Please repeat nothing except the lines from the one containing "Task: Click the" through the end of the records, exactly and without pictures.

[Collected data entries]
━━━━━━━━━━
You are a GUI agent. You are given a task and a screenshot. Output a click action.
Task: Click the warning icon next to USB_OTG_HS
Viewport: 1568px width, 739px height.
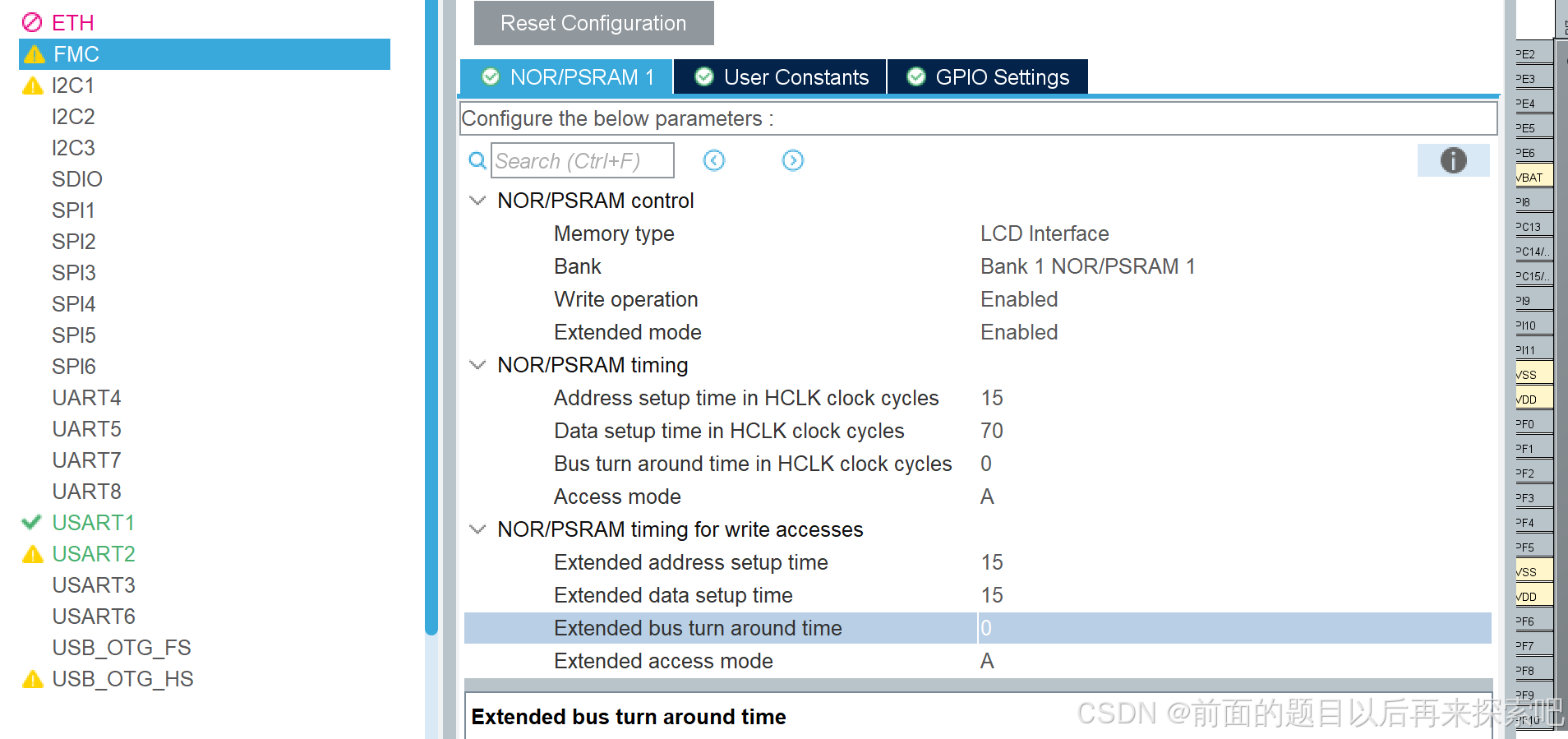[x=33, y=679]
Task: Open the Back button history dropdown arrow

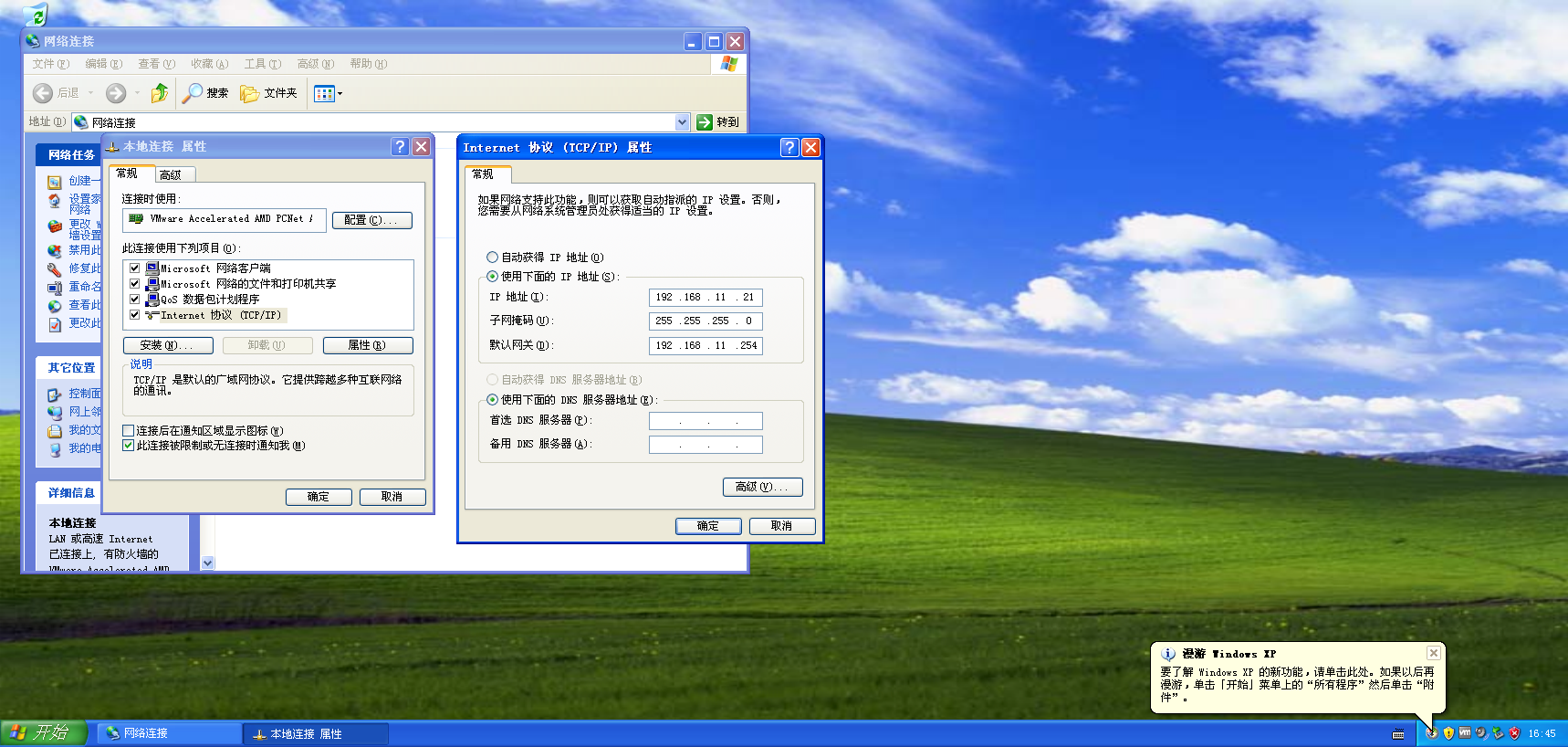Action: point(91,93)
━━━━━━━━━━
(Exercise output)
Task: Click the warning icon next to USB_OTG_HS
Viewport: 1568px width, 739px height.
[x=33, y=679]
Task: Open the Back button history dropdown arrow

Action: point(91,93)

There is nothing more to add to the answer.